--- WORK TO COMPLETE ---
Would you count the lines below that contain the string "computer" and reply with that number only?

(Collected data)
<<<<

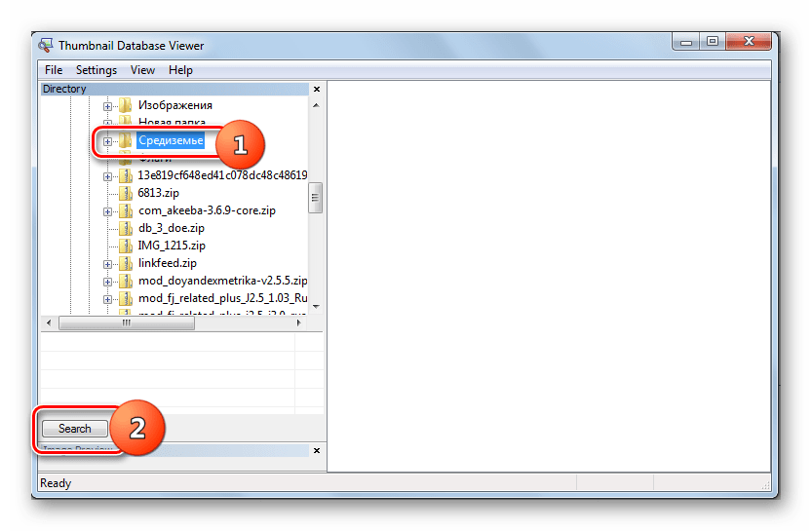
Task: Close the Directory panel
Action: coord(316,89)
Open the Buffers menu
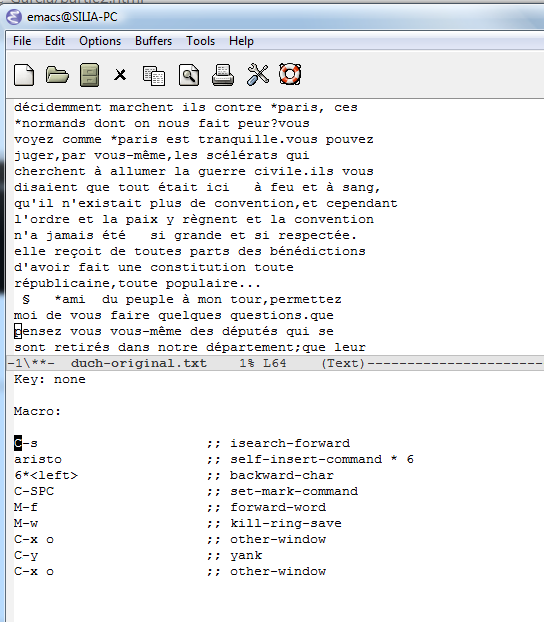Image resolution: width=544 pixels, height=622 pixels. click(x=154, y=41)
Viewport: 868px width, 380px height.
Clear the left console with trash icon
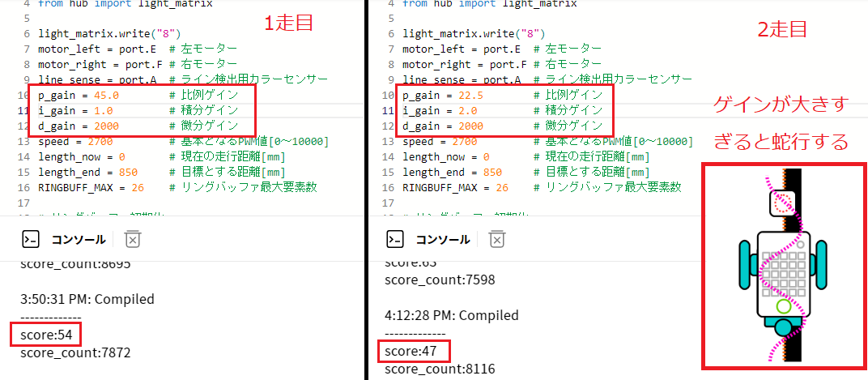[133, 239]
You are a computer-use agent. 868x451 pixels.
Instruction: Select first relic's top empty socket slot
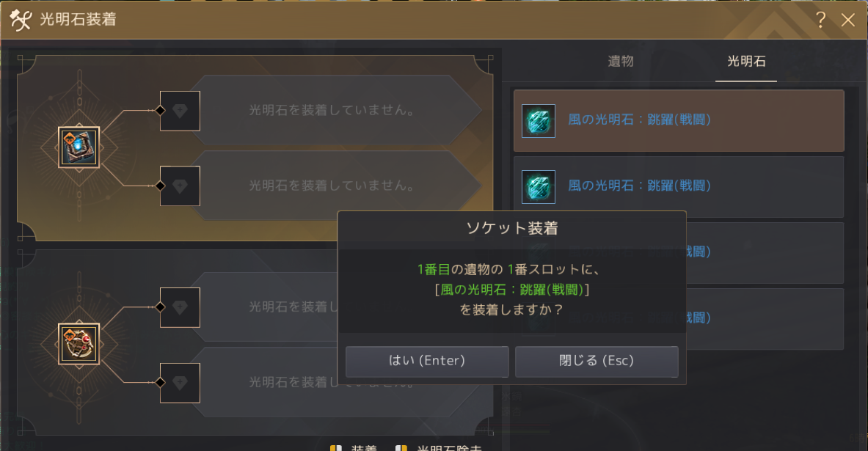point(180,111)
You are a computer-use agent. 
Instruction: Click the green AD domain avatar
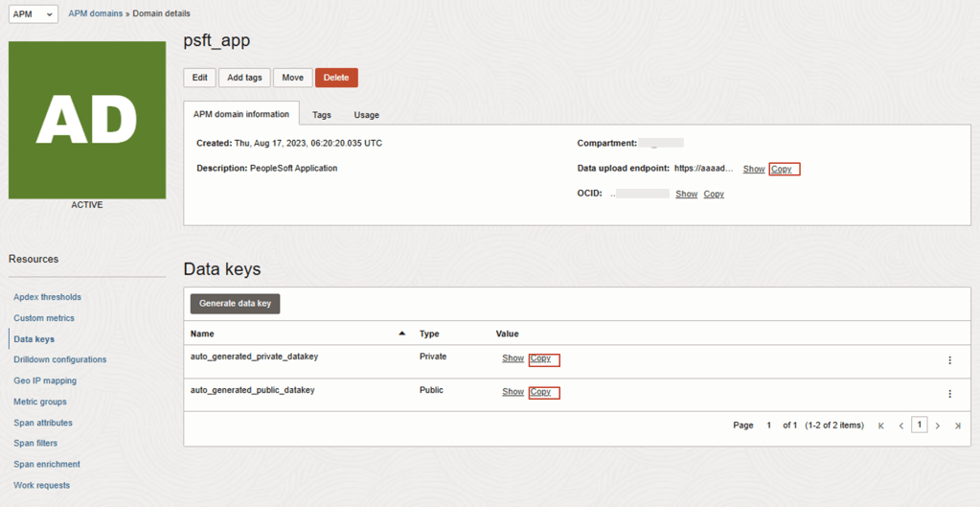[x=87, y=120]

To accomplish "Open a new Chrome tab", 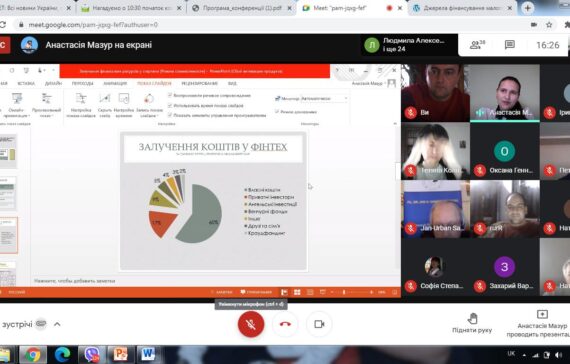I will 527,8.

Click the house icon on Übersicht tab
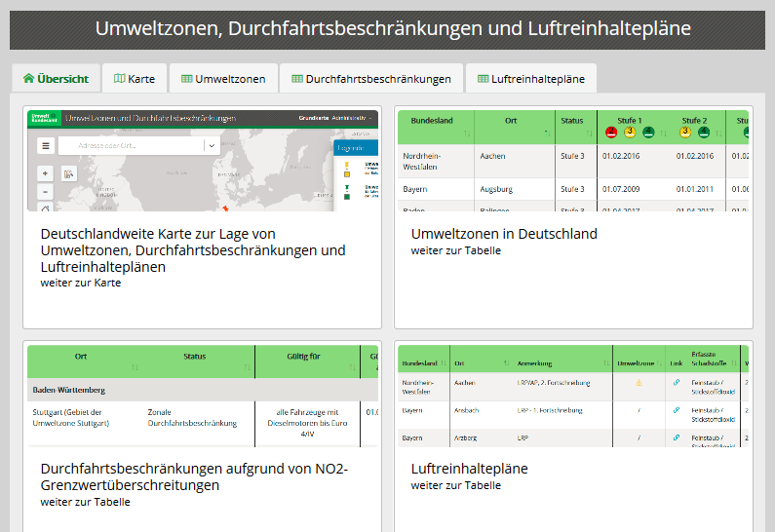tap(28, 79)
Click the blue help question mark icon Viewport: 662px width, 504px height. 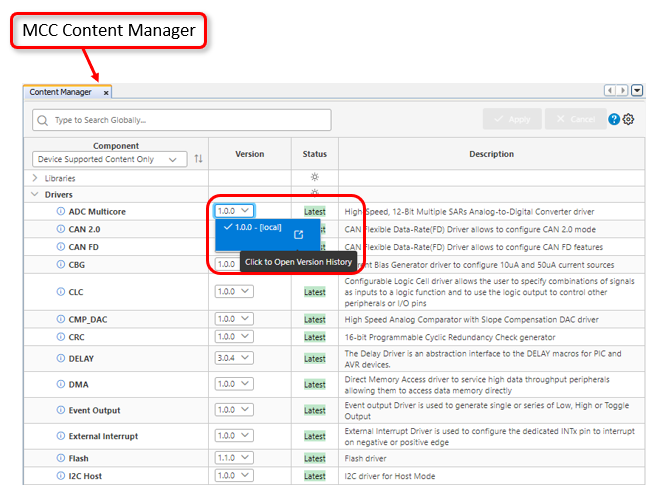point(614,119)
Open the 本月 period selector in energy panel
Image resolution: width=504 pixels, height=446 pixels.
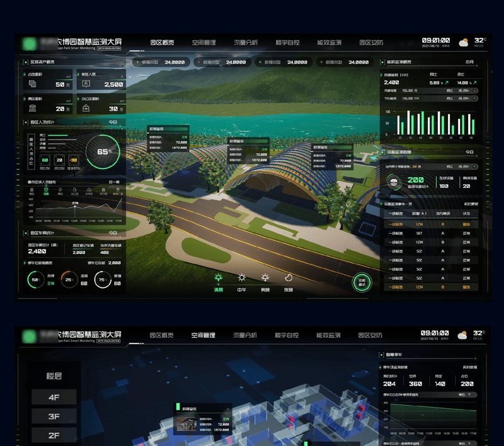[469, 62]
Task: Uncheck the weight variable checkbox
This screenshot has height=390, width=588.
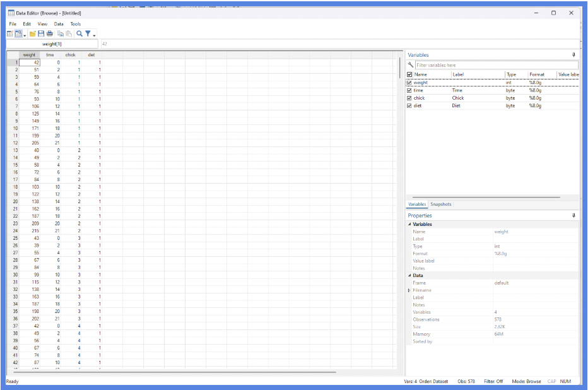Action: click(x=409, y=83)
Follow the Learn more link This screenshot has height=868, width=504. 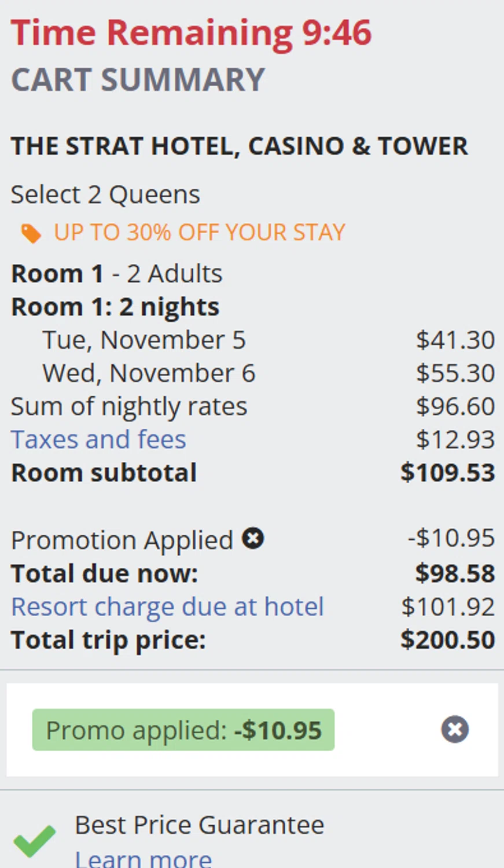(x=144, y=859)
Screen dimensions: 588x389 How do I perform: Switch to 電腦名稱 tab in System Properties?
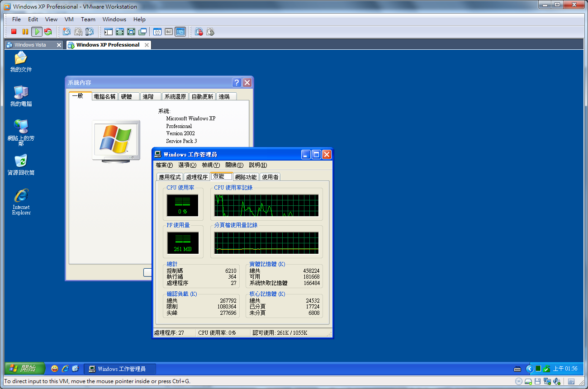tap(104, 96)
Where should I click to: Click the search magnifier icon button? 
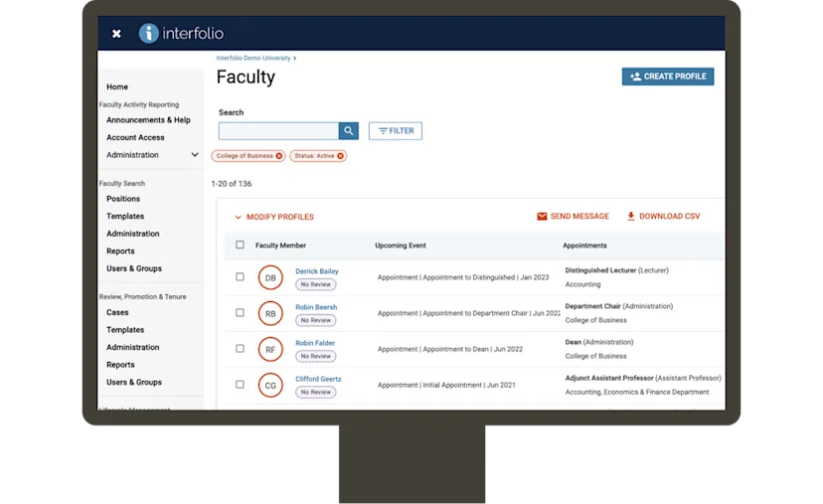349,131
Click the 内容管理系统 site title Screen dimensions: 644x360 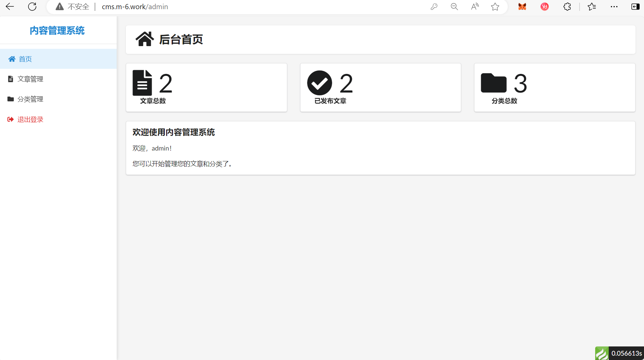(57, 31)
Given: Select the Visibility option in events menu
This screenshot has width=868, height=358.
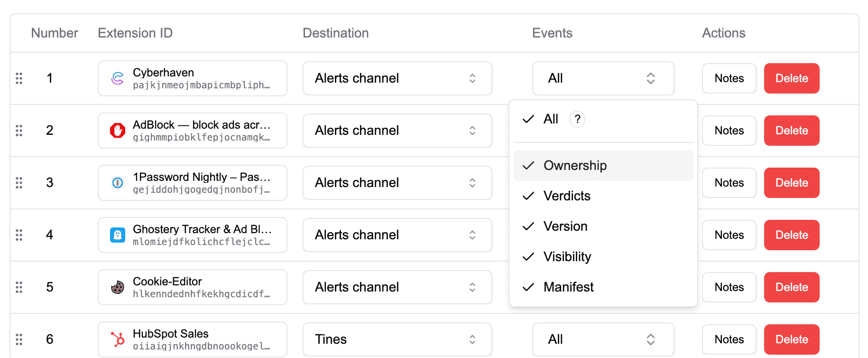Looking at the screenshot, I should pyautogui.click(x=603, y=257).
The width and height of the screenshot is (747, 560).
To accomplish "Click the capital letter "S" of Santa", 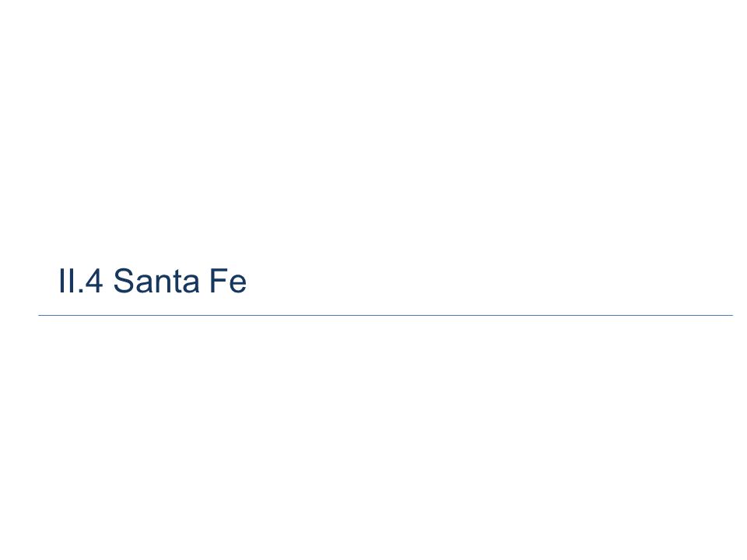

>>>>

--- ANSWER TO THE PROBLEM ---
2